We are going to install pfSsense from live CD ISO image on a VirtualBox virtual machine. To do so we must reconfigure an existing network interface, create a new one and configure new static default routes. A network topology consists of Linux Fedora with installed VirtualBox virtualizer. is shown below.

Picture1-Network_Topology

Picture 1 - Network Topology

A wireless network card is installed in Linux and presented as an interface wlp3s0. The interface wlp3s0 is the interface that connects Pfsense virtual machine to the outside world. This interface will be bridged with a first network adapter (em0) of the Pfsense virtual machine. Bridging host adapter wlp3s0 with the guest adapter em0 (WAN interface of Pfsense) will be done using vboxmanage utility and shown later in the tutorial.
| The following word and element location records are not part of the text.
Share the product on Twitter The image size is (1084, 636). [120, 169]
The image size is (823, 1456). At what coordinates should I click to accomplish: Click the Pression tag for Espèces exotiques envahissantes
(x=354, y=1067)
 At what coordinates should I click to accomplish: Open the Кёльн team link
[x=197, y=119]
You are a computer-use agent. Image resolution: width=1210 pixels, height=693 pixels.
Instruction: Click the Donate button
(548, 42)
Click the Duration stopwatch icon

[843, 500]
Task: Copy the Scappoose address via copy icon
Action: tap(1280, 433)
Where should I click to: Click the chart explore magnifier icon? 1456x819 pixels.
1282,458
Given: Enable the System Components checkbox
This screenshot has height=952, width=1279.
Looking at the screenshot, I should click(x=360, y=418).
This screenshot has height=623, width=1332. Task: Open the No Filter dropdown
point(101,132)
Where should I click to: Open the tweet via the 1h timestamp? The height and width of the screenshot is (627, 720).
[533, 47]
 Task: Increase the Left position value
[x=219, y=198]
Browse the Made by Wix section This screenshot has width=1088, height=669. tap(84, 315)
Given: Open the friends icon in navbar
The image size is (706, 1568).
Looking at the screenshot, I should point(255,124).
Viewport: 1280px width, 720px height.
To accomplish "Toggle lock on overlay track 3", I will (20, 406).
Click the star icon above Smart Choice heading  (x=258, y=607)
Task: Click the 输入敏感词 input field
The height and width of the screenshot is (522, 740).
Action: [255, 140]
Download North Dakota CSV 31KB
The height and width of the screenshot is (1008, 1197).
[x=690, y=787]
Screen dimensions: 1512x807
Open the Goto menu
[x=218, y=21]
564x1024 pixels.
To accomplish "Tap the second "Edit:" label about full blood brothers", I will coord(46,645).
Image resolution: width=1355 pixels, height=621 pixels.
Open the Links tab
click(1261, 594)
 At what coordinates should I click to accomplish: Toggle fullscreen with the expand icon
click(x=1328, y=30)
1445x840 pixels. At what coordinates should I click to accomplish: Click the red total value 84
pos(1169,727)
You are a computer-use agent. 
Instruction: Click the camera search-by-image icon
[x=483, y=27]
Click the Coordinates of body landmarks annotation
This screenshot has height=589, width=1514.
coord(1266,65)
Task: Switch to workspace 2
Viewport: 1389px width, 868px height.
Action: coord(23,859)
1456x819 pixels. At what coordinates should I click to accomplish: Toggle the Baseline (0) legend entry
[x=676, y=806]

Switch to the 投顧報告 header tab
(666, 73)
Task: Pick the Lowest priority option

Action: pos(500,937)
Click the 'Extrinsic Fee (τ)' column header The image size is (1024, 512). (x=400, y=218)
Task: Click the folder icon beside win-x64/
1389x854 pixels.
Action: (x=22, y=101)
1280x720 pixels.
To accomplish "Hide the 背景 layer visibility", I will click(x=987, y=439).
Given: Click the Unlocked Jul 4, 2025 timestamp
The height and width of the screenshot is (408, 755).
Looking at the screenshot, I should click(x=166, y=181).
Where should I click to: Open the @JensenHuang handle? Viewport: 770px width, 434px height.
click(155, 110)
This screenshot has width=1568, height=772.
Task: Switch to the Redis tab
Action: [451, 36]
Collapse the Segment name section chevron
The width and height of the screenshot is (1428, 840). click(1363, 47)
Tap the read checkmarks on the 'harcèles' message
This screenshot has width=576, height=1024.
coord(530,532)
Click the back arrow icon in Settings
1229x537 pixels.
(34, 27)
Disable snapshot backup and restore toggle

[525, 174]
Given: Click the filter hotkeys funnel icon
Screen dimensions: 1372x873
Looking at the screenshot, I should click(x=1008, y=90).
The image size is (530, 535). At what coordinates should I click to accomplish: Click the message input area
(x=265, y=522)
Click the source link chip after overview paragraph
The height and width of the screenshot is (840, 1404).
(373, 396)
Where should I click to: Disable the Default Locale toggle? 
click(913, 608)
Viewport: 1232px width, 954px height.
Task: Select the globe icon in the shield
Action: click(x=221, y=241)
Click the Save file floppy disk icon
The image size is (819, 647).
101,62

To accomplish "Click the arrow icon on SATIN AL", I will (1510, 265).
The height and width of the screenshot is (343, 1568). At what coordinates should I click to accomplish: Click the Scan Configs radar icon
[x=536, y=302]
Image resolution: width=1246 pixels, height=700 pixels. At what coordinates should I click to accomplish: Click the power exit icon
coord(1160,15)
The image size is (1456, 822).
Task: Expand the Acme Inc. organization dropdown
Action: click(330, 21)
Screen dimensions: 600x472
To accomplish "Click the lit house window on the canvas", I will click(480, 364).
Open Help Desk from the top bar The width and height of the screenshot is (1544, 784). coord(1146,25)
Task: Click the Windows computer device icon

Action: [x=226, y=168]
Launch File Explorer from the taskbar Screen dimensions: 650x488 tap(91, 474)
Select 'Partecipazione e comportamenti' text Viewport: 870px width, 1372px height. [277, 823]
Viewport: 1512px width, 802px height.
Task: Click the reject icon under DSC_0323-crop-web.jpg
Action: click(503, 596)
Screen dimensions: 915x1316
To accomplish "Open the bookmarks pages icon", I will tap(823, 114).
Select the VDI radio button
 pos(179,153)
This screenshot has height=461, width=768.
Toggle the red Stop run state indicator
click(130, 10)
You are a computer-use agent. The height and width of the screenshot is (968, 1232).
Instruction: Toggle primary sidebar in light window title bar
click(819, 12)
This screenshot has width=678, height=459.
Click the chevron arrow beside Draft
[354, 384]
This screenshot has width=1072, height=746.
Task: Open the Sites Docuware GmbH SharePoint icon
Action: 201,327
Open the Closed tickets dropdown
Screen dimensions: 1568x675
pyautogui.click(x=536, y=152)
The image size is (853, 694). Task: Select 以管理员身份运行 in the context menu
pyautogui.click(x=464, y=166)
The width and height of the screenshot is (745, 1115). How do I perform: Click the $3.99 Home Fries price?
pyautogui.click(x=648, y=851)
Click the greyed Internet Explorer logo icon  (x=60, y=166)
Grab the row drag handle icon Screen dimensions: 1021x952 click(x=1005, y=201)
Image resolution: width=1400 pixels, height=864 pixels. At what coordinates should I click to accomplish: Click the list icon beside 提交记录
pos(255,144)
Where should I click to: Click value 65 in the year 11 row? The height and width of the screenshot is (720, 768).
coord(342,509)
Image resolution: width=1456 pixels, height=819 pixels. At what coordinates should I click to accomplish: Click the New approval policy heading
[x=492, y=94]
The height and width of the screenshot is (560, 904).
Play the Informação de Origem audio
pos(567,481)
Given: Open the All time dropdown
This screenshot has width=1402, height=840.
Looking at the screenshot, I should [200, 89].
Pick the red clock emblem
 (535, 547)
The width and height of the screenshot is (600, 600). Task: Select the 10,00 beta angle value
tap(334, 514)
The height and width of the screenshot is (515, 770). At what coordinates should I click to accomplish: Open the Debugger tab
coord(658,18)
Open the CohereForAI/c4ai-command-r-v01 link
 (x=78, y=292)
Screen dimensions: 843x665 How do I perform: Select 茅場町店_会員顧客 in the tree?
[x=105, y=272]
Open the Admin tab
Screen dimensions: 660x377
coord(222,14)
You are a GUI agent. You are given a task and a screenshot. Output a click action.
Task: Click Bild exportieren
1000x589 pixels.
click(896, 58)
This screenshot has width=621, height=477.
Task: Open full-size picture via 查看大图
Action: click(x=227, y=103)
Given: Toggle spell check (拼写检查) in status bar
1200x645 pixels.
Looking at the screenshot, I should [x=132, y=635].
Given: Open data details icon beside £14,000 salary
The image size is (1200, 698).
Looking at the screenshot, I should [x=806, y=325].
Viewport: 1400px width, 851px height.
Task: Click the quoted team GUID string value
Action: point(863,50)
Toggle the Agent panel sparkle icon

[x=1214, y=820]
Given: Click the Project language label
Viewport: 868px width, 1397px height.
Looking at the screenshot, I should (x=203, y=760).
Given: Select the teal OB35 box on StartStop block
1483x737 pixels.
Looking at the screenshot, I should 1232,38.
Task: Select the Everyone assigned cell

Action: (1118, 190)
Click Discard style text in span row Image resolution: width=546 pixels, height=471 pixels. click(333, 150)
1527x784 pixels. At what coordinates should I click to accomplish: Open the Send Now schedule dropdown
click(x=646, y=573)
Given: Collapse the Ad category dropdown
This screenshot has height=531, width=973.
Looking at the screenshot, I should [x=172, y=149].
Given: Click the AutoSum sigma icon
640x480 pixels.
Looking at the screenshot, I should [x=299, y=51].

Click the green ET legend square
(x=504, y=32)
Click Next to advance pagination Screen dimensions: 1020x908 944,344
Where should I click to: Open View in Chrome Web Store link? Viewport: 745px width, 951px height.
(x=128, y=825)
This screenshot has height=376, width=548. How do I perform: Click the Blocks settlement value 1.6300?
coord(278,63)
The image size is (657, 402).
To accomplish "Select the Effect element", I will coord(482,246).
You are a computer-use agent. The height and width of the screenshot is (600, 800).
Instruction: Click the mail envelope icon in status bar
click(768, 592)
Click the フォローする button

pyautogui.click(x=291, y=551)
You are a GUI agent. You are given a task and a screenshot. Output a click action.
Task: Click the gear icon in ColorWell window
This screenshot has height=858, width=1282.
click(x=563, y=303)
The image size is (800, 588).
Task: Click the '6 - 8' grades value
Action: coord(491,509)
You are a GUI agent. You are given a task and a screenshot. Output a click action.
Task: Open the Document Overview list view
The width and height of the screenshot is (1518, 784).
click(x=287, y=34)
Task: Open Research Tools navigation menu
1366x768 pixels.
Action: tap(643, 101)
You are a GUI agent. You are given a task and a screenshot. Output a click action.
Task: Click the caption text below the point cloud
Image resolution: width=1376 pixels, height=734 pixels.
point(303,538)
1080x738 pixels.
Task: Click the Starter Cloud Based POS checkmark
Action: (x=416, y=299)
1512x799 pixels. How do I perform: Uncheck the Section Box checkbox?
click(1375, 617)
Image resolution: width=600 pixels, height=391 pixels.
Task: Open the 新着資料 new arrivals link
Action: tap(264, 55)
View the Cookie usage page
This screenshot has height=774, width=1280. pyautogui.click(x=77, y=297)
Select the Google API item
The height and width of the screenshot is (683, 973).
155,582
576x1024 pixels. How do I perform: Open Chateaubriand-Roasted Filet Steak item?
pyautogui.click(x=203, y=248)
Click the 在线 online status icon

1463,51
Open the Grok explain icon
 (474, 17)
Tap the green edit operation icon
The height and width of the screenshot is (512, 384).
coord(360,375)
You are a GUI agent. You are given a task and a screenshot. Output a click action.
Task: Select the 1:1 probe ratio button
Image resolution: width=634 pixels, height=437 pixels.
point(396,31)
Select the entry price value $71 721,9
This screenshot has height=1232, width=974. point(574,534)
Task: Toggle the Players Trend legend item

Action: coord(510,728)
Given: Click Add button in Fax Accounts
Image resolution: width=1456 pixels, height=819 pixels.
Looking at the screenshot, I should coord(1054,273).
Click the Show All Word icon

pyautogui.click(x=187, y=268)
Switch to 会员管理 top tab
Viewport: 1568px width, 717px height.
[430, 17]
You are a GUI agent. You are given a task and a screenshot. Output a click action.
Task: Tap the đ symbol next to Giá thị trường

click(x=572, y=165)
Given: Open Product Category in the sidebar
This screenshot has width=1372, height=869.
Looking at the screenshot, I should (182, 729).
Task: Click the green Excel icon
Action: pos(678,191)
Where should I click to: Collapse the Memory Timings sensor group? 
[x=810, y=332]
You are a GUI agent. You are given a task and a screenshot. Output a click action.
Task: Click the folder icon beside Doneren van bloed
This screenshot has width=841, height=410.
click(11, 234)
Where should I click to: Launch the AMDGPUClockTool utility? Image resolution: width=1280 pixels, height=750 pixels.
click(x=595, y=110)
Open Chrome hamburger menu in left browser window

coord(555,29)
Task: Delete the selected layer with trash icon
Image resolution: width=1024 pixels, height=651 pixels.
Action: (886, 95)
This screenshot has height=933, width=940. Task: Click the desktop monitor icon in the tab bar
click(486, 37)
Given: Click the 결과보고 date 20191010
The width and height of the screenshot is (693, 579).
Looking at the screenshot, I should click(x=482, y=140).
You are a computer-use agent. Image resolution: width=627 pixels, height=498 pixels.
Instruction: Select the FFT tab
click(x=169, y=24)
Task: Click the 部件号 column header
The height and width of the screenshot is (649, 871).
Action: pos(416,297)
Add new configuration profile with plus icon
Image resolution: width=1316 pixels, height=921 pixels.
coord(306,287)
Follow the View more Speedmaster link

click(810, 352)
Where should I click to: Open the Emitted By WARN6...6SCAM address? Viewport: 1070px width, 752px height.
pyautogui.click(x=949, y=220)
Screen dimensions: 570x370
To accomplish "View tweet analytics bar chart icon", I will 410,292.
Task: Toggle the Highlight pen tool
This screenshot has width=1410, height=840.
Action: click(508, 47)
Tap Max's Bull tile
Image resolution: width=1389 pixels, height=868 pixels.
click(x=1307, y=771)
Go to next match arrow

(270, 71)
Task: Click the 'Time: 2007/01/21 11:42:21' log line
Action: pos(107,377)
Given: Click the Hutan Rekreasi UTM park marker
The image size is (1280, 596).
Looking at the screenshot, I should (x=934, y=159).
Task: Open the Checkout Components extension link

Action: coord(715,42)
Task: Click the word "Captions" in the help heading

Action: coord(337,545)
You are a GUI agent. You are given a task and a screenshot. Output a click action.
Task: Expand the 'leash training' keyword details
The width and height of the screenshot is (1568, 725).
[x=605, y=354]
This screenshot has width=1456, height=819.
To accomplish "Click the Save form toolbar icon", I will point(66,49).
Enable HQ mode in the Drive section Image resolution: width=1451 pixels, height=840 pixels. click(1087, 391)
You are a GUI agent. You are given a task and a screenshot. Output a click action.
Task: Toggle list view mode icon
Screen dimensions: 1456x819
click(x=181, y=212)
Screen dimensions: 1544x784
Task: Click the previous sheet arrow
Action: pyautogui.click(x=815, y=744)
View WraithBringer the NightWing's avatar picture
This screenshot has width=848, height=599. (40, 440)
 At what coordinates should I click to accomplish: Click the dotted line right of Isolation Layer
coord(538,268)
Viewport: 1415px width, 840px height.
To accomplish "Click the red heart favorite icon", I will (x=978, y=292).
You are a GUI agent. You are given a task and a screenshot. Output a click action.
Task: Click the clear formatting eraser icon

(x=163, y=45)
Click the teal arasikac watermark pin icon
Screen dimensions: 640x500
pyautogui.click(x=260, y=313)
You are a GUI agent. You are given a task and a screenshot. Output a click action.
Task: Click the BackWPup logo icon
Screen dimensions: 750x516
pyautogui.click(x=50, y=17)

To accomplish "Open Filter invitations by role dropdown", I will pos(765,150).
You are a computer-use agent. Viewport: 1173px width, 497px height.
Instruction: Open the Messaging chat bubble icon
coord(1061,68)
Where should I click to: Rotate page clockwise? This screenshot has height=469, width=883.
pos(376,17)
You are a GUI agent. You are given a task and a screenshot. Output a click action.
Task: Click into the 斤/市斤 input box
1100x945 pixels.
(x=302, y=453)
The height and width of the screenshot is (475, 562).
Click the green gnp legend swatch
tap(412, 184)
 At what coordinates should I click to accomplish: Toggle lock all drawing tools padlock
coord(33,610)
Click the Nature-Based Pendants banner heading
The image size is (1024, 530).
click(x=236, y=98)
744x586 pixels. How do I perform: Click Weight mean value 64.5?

As the Pfsense appliance is responsible for connecting to WAN network, we should remove an IP address from the interface wlp3s0 and delete a default route pointing traffic to networks via this interface. A root account is required to do the changes.

# ifconfig wlp3s0 0.0.0.0
# route del default dev wlp3s0

Now we need a virtual tap interface that will be bridged to the second network adapter em1 of the Pfsense virtual machine. Network interface em1 represents the LAN interface of the pfSense firewall. In order to create a virtual interface a package tunctl must be installed.

# tunctl -t tap0

The next step consists of IP address configuration for the interface tap0 and configuration of a default route that routes all traffic to LAN interface - em1 of Pfsense appliance.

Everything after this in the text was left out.